As it’s told in retrospect it quickly became clear that all
of our testifiers survived to testify (although to whom? How are we reading
this?), and it’s quite easy to spot who does die and who doesn’t so it’s not
much of a shock when they do. And the passages crawl by excruciatingly slowly
in places, so much so that it’s difficult not to jump ahead – if you do you are
very likely to miss crucial details or hints so try not to – with some
characters seemingly redundant and having no purpose (like the single
appearance of the Iranian school teacher, the Chinese gamer, and the Indian
doctor who appears heavily early on but feels superfluous except to add
cultural ballast). It’s an overly long, predictable story, but one that has
been very well realised, and it kept my eyes drifting back to the Kindle when I
should have been meditating or would otherwise be playing online poker. That
the author reads or has read lots of Stephen King (gargh!**) is clear, given
the death toll, but at least there are no aliens, and no convenient and
plausible explanation is given for The Broadcast. The casual throw-away line
about project Orpheus – no spoilers
here – as the cause of so many unexplained deaths is vaguely annoying but I
suppose if that particular mystery hadn’t been resolved it would have been a
zero-for-god-knows-how-many mystery resolution count. As it is, the supposedly
unsatisfactory leaving of loose ends is
strangely satisfying, and concludes what is otherwise an entertaining and
enjoyable feat of multiple ventriloquisms.
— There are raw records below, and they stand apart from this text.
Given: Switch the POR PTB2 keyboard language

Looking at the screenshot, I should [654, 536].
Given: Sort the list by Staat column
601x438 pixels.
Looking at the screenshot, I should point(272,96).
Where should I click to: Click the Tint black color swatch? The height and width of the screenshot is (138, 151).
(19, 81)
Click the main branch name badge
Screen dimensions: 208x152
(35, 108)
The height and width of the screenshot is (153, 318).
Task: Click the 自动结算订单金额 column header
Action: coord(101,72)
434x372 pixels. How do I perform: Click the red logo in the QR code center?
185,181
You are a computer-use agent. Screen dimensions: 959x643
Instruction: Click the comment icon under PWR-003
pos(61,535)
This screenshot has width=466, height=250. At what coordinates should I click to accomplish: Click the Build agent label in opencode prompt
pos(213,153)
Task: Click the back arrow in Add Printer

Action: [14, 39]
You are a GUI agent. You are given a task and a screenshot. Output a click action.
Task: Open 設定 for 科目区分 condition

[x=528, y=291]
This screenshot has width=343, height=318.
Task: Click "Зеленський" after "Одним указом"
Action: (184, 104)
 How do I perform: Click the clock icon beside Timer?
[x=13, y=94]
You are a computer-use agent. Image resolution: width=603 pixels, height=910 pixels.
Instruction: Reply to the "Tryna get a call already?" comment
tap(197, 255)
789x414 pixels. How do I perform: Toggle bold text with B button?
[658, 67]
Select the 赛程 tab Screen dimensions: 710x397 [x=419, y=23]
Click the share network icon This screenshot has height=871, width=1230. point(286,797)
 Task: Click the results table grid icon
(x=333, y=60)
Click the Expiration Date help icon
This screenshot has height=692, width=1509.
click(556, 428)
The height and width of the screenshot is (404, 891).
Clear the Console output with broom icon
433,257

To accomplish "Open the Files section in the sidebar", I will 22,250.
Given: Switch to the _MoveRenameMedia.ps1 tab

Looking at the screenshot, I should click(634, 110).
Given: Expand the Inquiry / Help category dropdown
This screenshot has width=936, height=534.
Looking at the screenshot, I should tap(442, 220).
As publisher-driven e-book freebies go, it certainly did its
job, in so far as I ended up buying one of the author’s other novels, The Explorer (available from all good
etc. and also on his website)
for the handsome sum of three Great British Pounds and ninety-nine Great
British Pence. This has now gone somewhere near to the top of my virtual
to-read pile, behind Michael Chabon’s Telegraph
Road and Freaks by Caroline
Smailes et al. And Don Quixote. And
Plato’s The Republic, The Unbearable Lightness of Being A Prawn Cracker
by Will Self, and at least two of (@craigstone_) Craig Stone’s rather random
novel-type things. So not very near the
top. But as a Welsh author of note (I’m assuming he’s from Wales given the
accolade Wales Book of the Year – Fiction
which he won for this self same book, and his inclusion in the Parthian anthology of new Welsh
writing, Nu)
I feel honour bound to do him the courtesy of highlighting my good
intentions to read his stuff at some point. In that respect he’s in esteemed
company.
*Therein lies a tale which is so boring as to render it less
interesting than this footnote.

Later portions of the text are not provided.